The reason I wont let Johnboy fish by me on the ice, is i dont want all that extra weight around me, just like he says all meat ( about 300 lbs of it) LOL
We need Ice Johnboy, and as for the best buddy thing, yes Charm is my best buddy on the Ice, now she can pay me the five dollars she offered me to say it, Just kidding, As most of you know she is a good person with a heart of gold, dont get much better, other than that she sucks at fishing LOL


----------



## Big Daddy (Apr 6, 2004)

LOL! I've always found that when sliderville isn't out chopping down trees or rescuing kittens that she's a pretty good ice fisher. Much better than Greg or Johnboy.... LOL!!!!

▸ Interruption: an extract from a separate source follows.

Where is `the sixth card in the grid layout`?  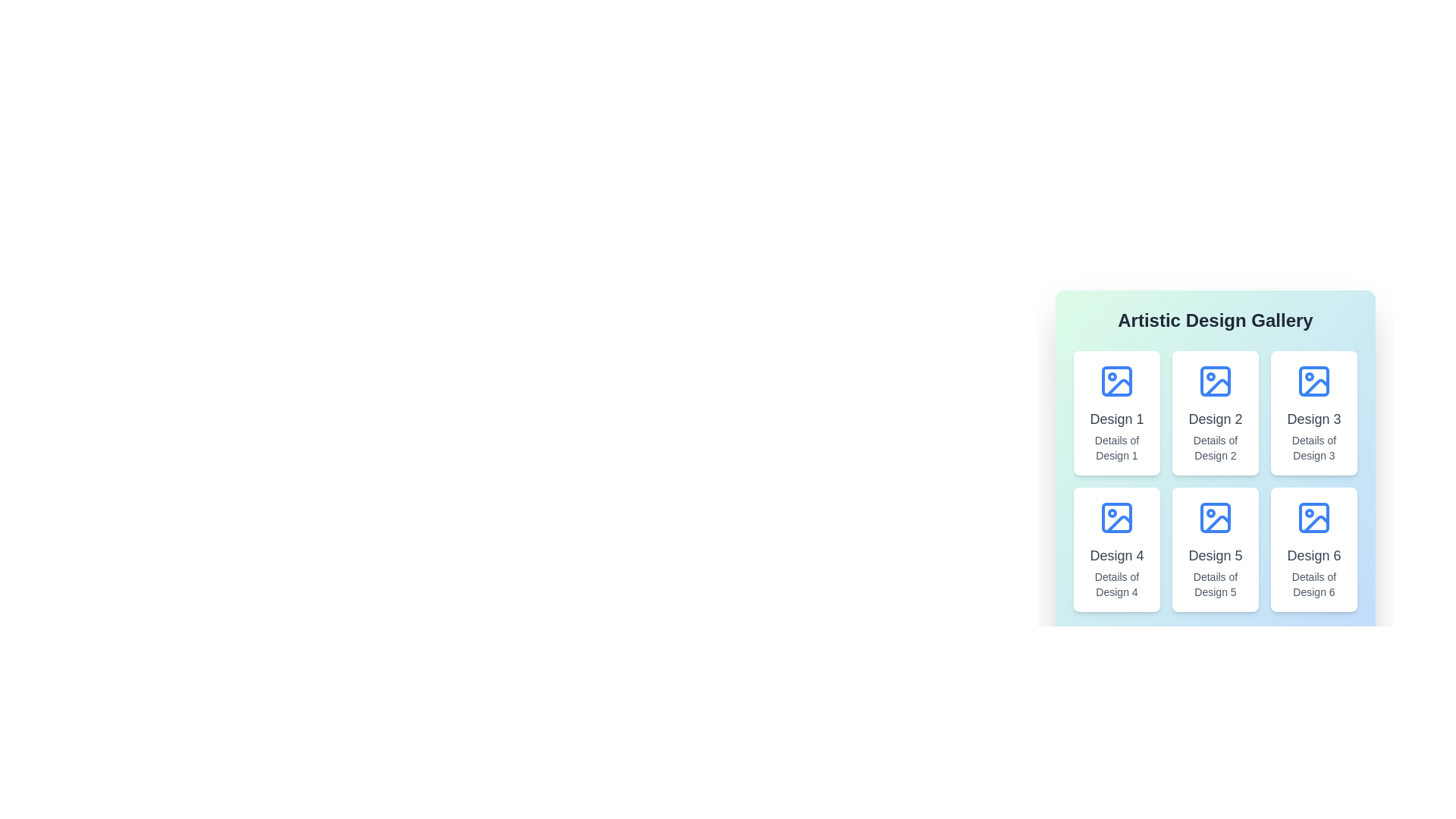
the sixth card in the grid layout is located at coordinates (1313, 550).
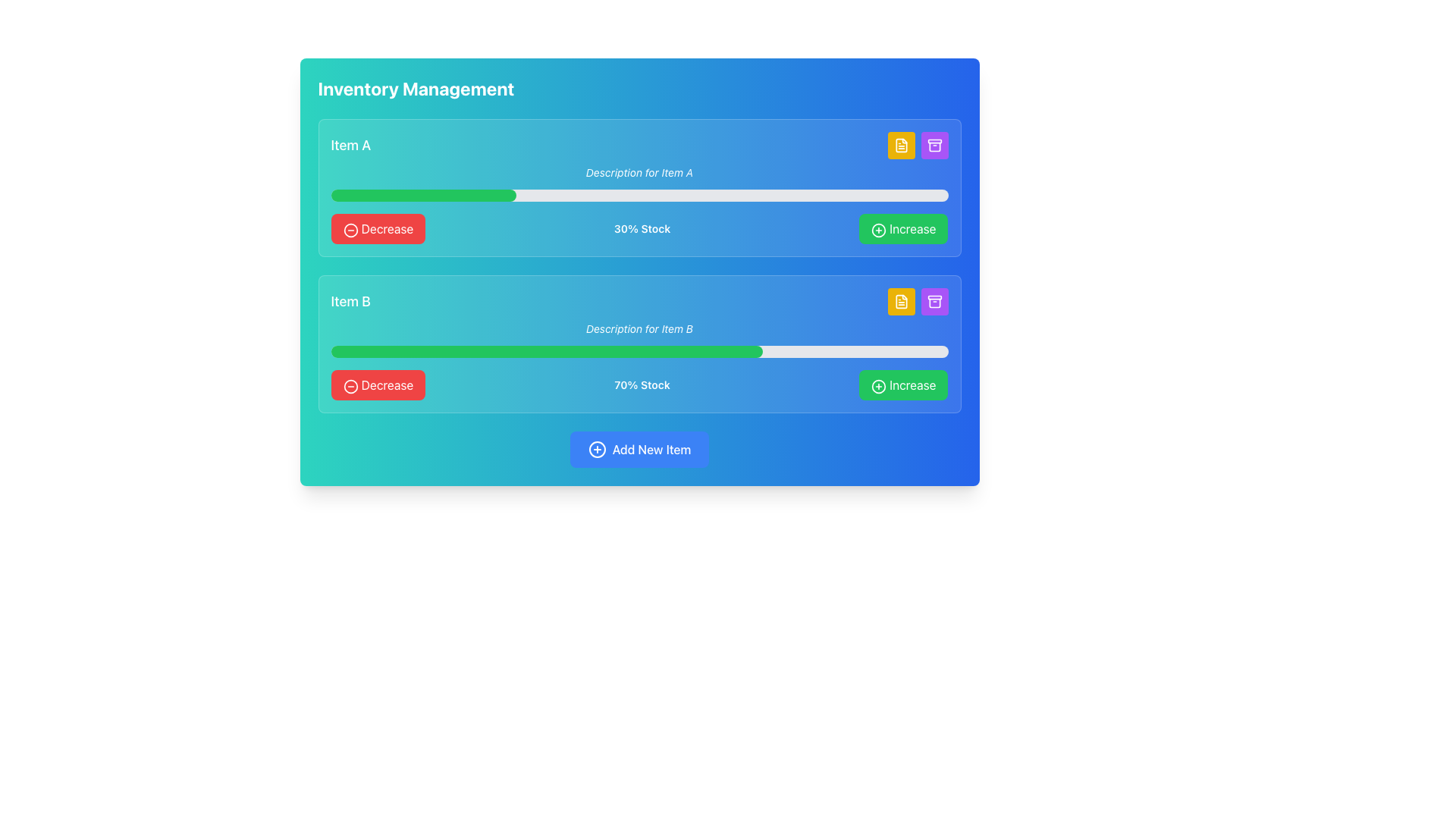  Describe the element at coordinates (642, 228) in the screenshot. I see `the text label displaying '30% Stock' which is centrally aligned above the progress bar in the 'Item A' section, positioned between the 'Decrease' and 'Increase' buttons` at that location.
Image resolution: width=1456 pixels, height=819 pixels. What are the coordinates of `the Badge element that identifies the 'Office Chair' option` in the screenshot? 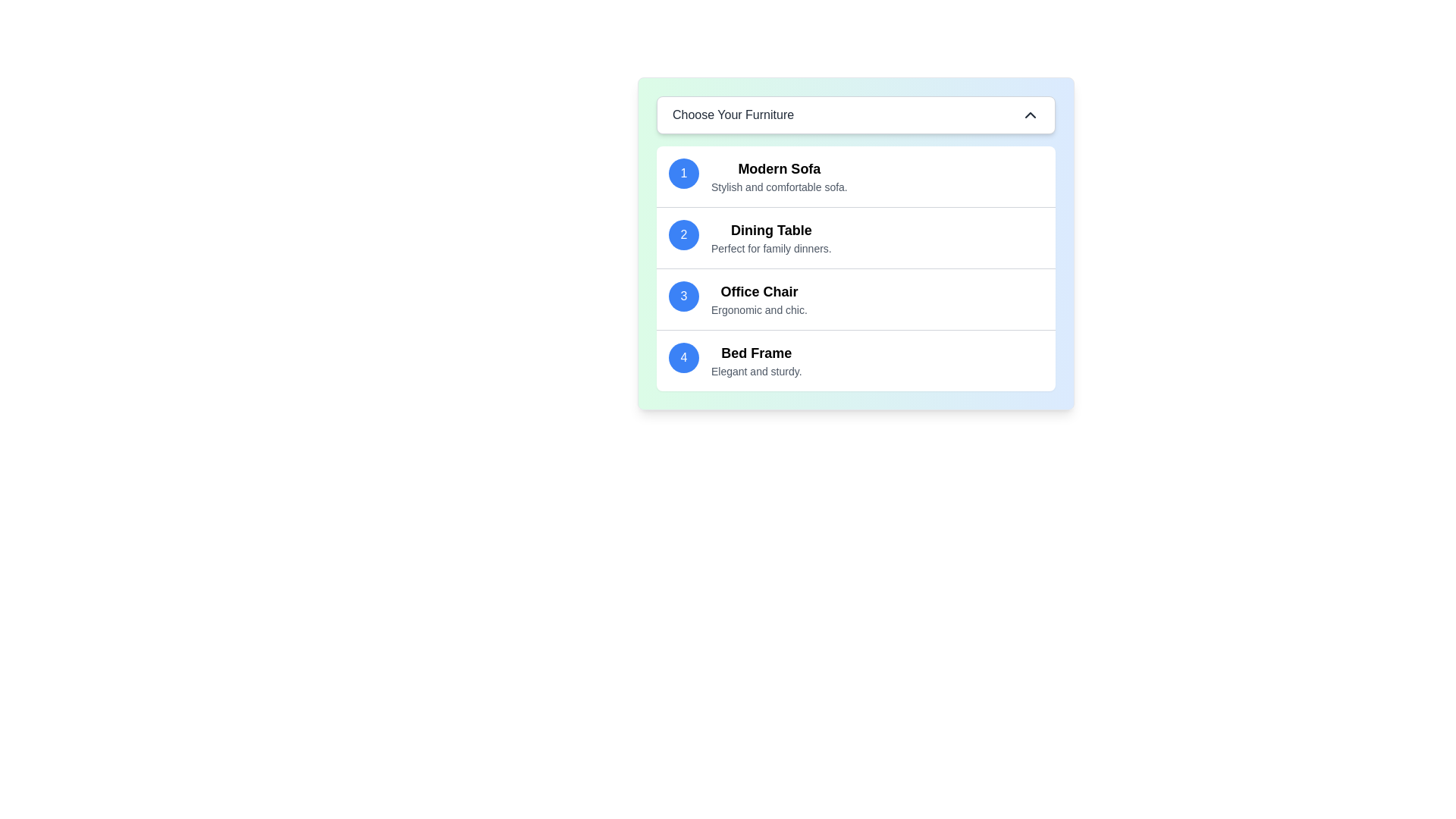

Too bad this little cold snap isn't hanging around longer....I need to get on some ice somewhere...


----------



## greg3891 (Apr 19, 2004)

The part I said about her sucking at fishing, You should see her in action, she catches plenty of fish but wont give them to me, She tells me she is catch and release and i am flour and grease. Bring on the Ice


----------



## Whaler (Nov 16, 2004)

Reel Lady, I was wondering why we haven't heard from you lately. I thought maybe you moved to the Sunny South ( Bass country ). LOL Why don't you and your husband each buy a pair of waders and do some Steelhead fishing? Once you get the feel for it and start catching them you'll forget about catching Bass. For a REEL fight and a beautiful fish you can't beat a Steelhead. There may be some below the falls in Chagrin Falls but I doubt if many get over the dam at Gates Mills. Fish Gates Mills on downstream toward Lake Erie. It makes the Winter go fast when you can get out tere and either fish for Steelhead or go ice fishing. I Reely feel sorry for those who can't or won't fish during the Winter. Have a good day.


----------



## sliderville (Apr 21, 2004)

Thanks for all of the left handed compliments you guys.You guys were really making me LMAO. See what I mean about great guys Gitanes. Sorry we got off the subject. You and your hubby need to hook up with a bunch of us on the ice. We have a blast. You are welcome to join us anytime.


----------



## snake69 (Sep 26, 2005)

If I couldn't get out for some type of fish/fishing in the winter, I believe that I would now reside in some sort of psychiatric ward!! Thank God for all the available ways to fish...winter & summer!!


----------